→ Exercise directions
Pictures in the data should be dropped; transcribe exactly the lines from the one that has "Viewport: 273px width, 128px" through the one that has "The image size is (1347, 855).".

[Data extracted from a collection]
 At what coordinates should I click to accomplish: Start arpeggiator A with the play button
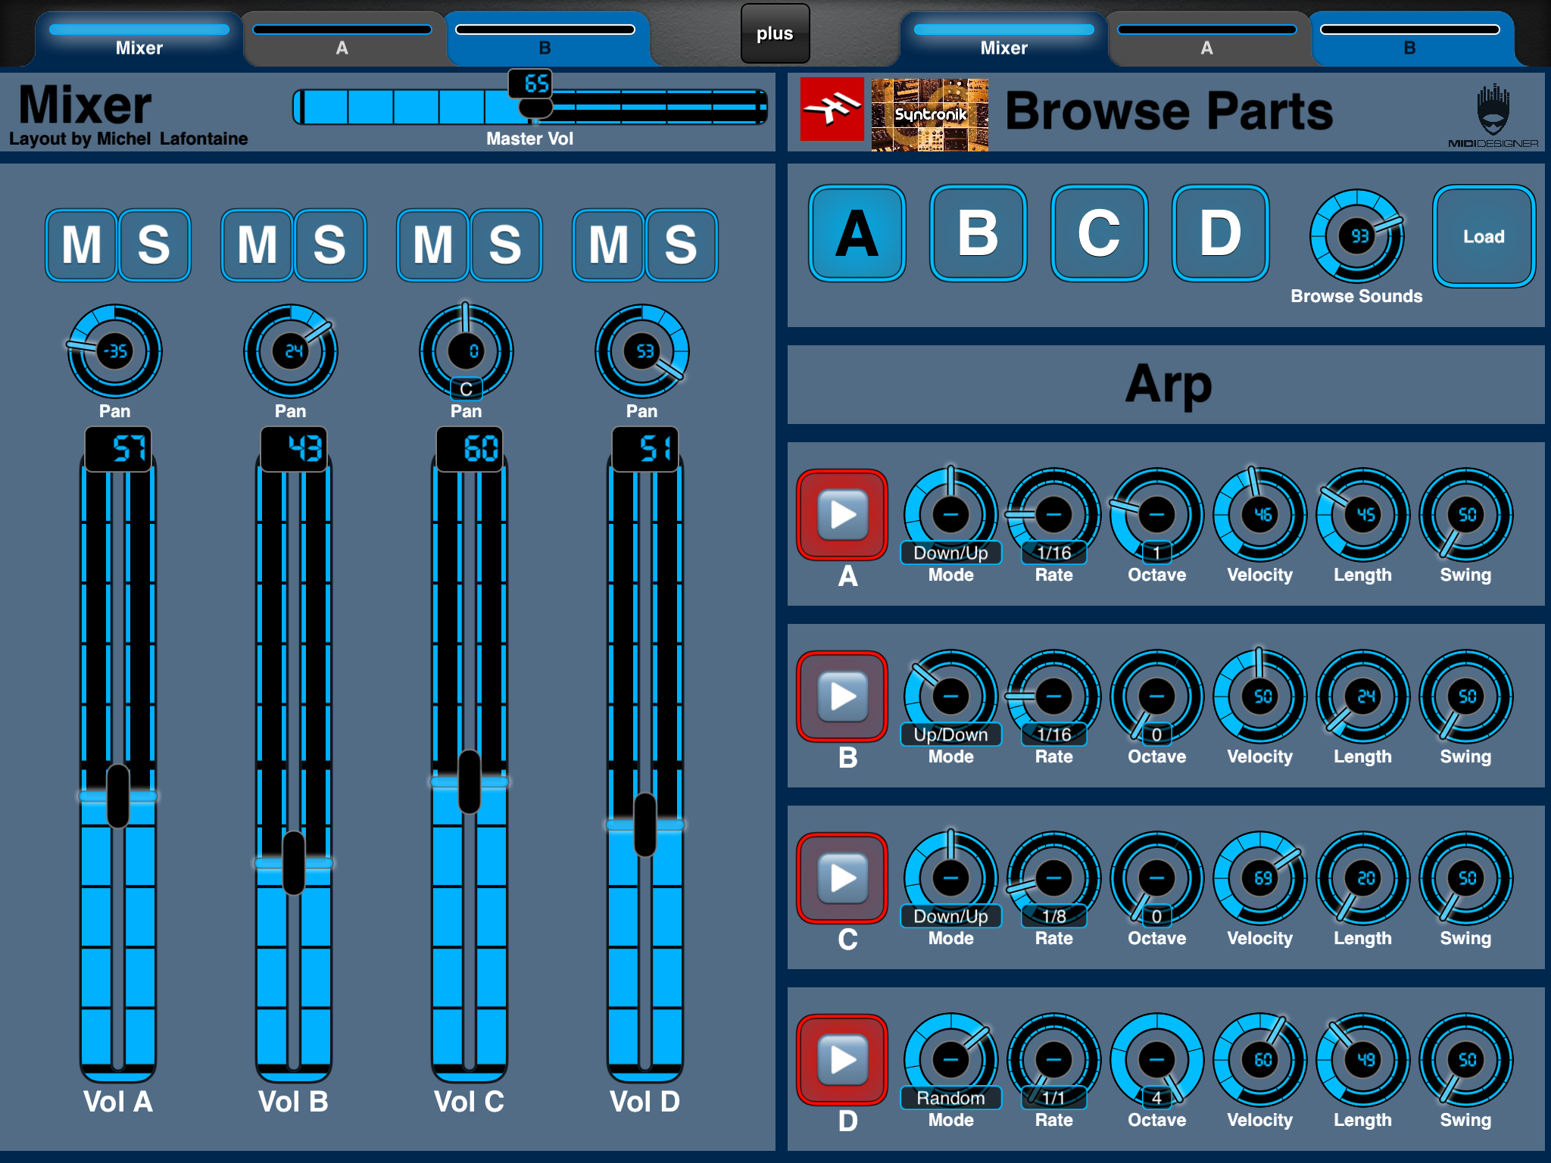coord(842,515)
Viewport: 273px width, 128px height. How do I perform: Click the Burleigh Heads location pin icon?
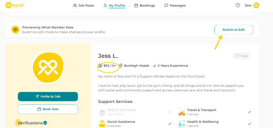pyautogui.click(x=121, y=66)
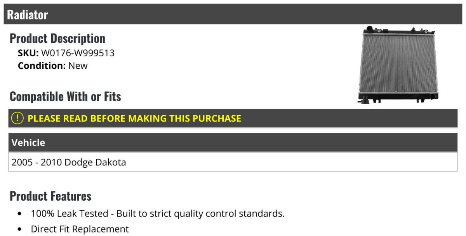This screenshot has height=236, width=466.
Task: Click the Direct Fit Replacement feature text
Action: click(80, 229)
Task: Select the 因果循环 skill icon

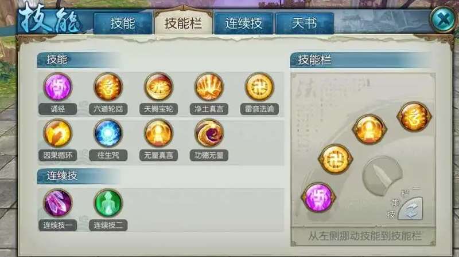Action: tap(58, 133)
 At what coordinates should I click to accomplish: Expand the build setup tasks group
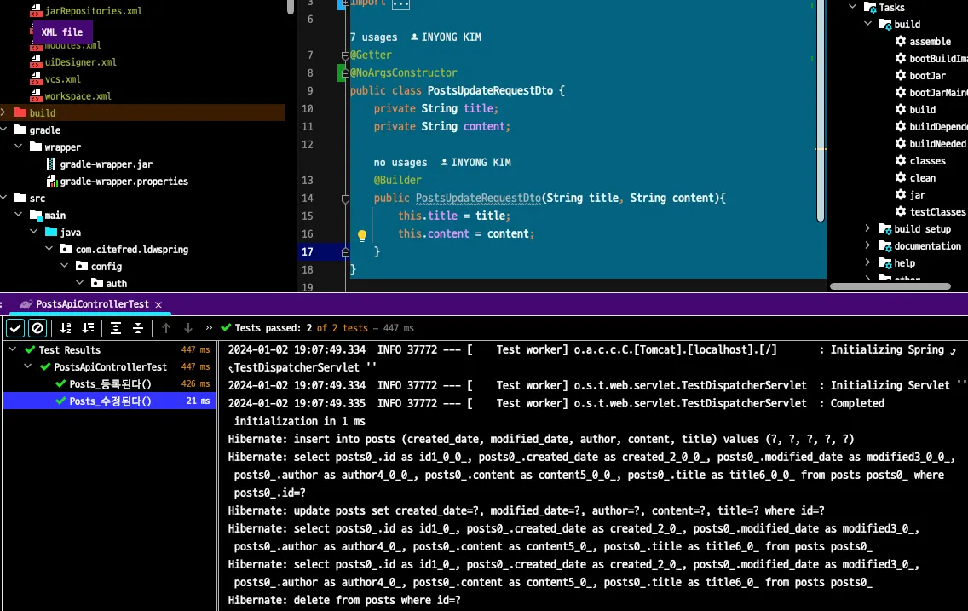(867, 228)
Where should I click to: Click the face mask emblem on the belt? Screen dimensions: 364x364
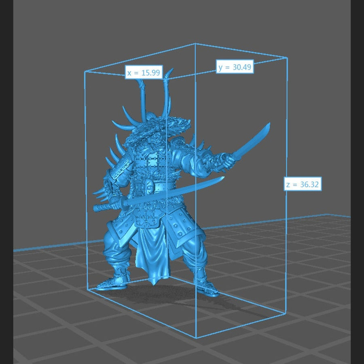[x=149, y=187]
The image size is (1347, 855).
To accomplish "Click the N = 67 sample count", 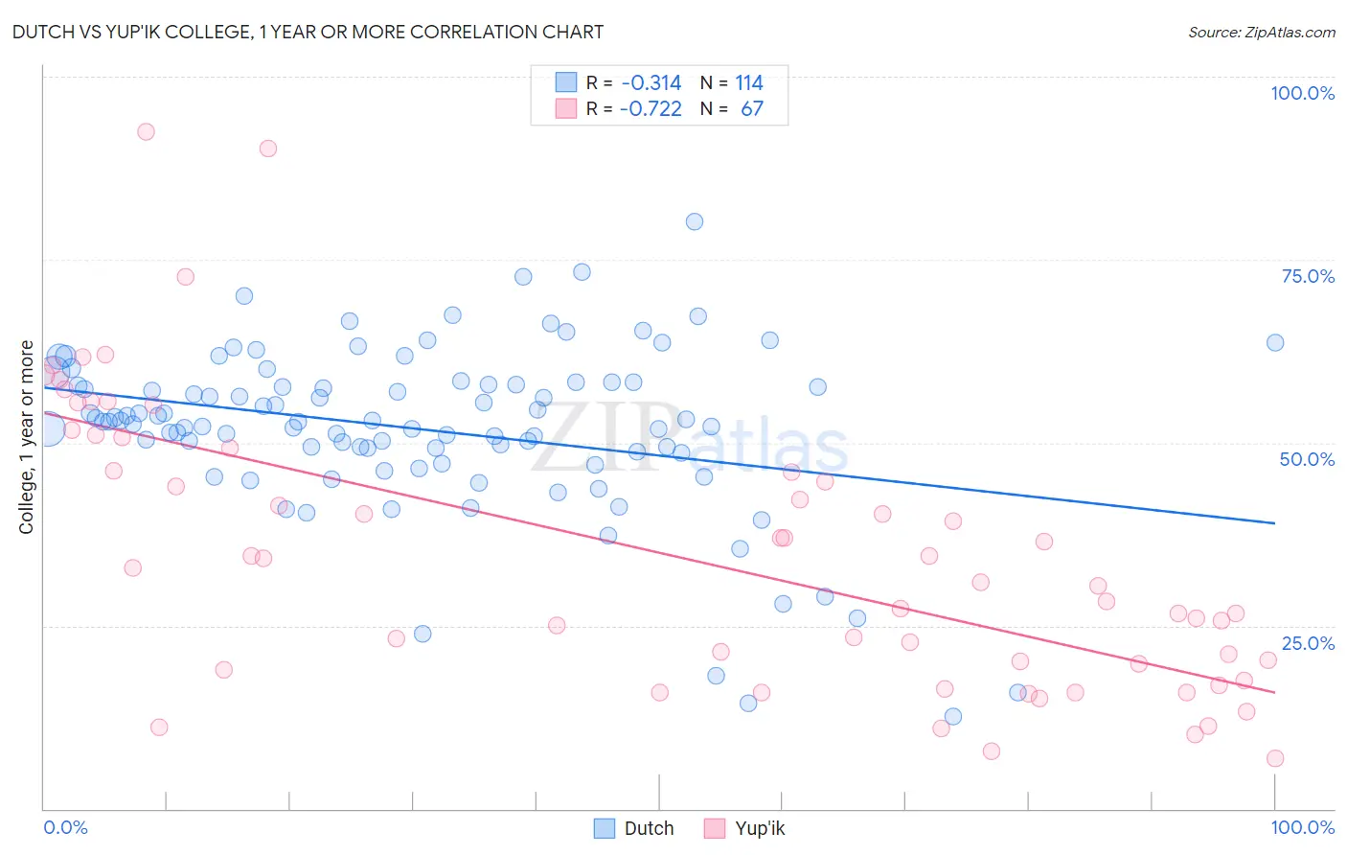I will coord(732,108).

→ Response
Viewport: 273px width, 128px height. How do I perform: Click the Burleigh Heads location pin icon?
pyautogui.click(x=121, y=66)
This screenshot has height=236, width=466.
Task: Click the Direct Fit Replacement feature text
Action: click(80, 229)
Task: Select the 因果循环 skill icon

Action: tap(58, 133)
 At what coordinates should I click to accomplish: Expand the build setup tasks group
(867, 228)
Where should I click to: Click the face mask emblem on the belt? Screen dimensions: 364x364
[x=149, y=187]
The image size is (1347, 855).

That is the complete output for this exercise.